*Work task:* Please filter the data below down to the lines holding the string "panel".

*** Opening Material for the task ***

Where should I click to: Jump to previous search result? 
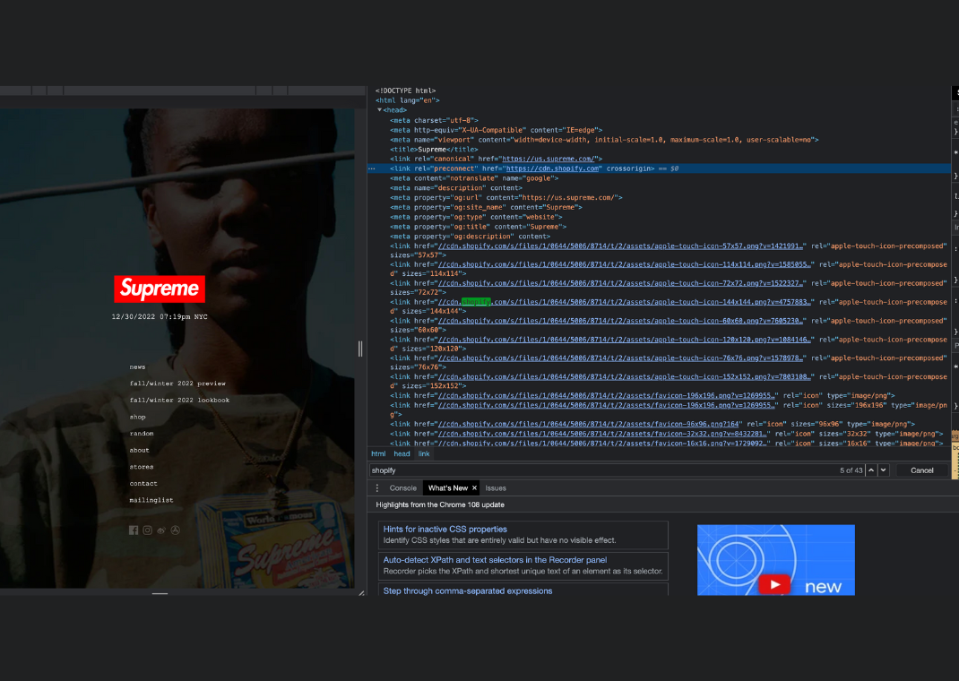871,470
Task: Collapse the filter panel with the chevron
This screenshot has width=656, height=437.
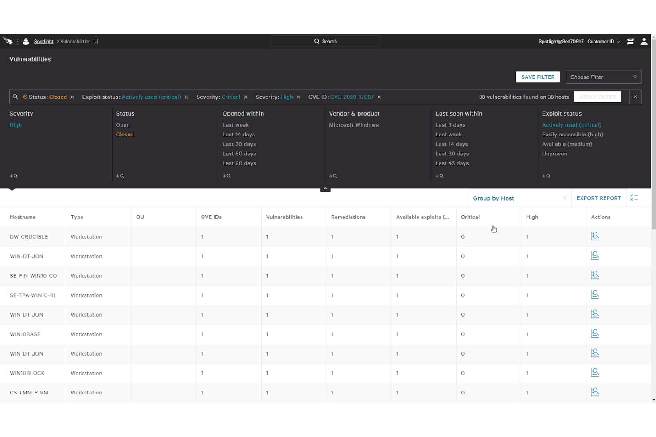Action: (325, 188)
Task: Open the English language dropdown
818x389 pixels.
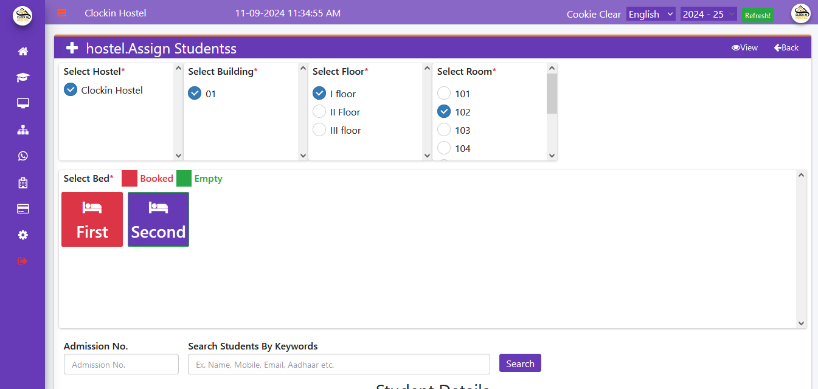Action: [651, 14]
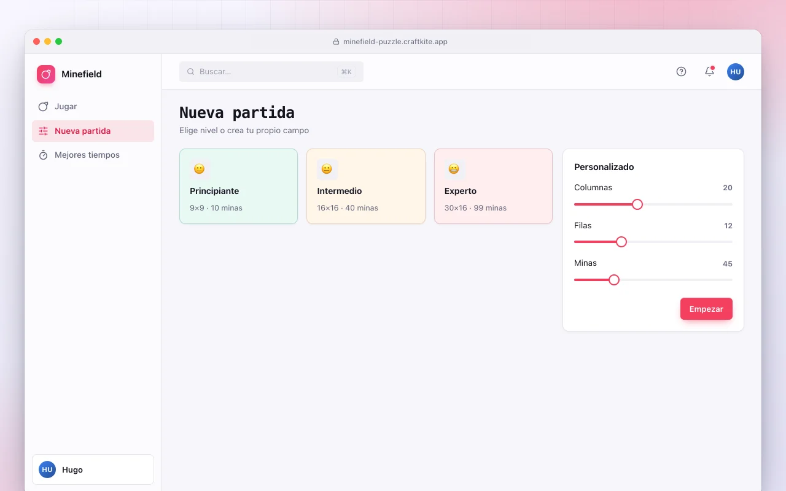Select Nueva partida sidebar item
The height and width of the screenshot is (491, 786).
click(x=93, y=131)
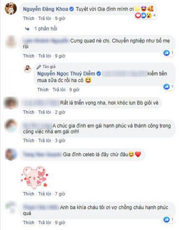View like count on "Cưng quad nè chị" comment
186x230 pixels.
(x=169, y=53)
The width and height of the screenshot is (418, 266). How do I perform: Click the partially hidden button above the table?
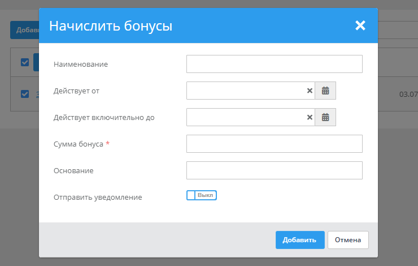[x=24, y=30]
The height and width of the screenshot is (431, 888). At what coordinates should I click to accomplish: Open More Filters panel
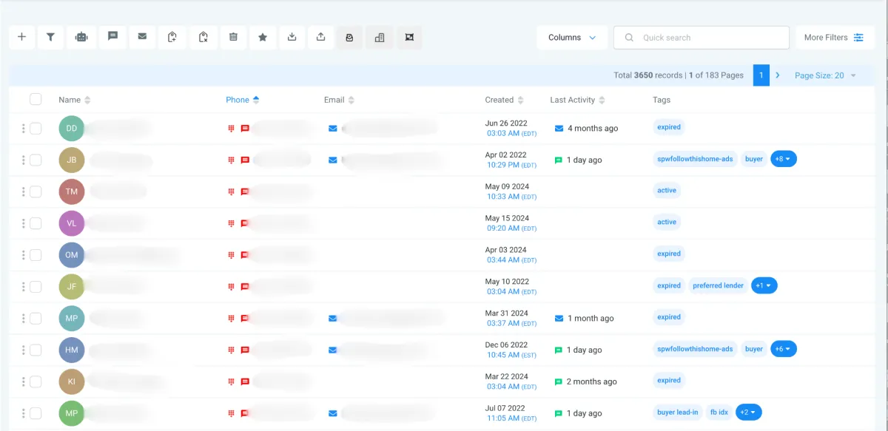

*** Closing Material for the task ***
*** Opening Material for the task ***

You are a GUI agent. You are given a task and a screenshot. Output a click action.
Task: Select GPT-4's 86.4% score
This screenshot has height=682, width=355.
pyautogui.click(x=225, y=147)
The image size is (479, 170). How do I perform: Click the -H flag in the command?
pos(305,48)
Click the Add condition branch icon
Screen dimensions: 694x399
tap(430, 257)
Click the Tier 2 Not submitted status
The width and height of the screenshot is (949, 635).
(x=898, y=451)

*** Closing Material for the task ***
*** Opening Material for the task ***

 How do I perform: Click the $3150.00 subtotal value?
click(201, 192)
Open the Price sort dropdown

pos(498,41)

*** Closing Material for the task ***

*Answer box:*
Task: Collapse the filter panel with the chevron
The height and width of the screenshot is (431, 888). At what coordinates should I click to accomplish: Open More Filters panel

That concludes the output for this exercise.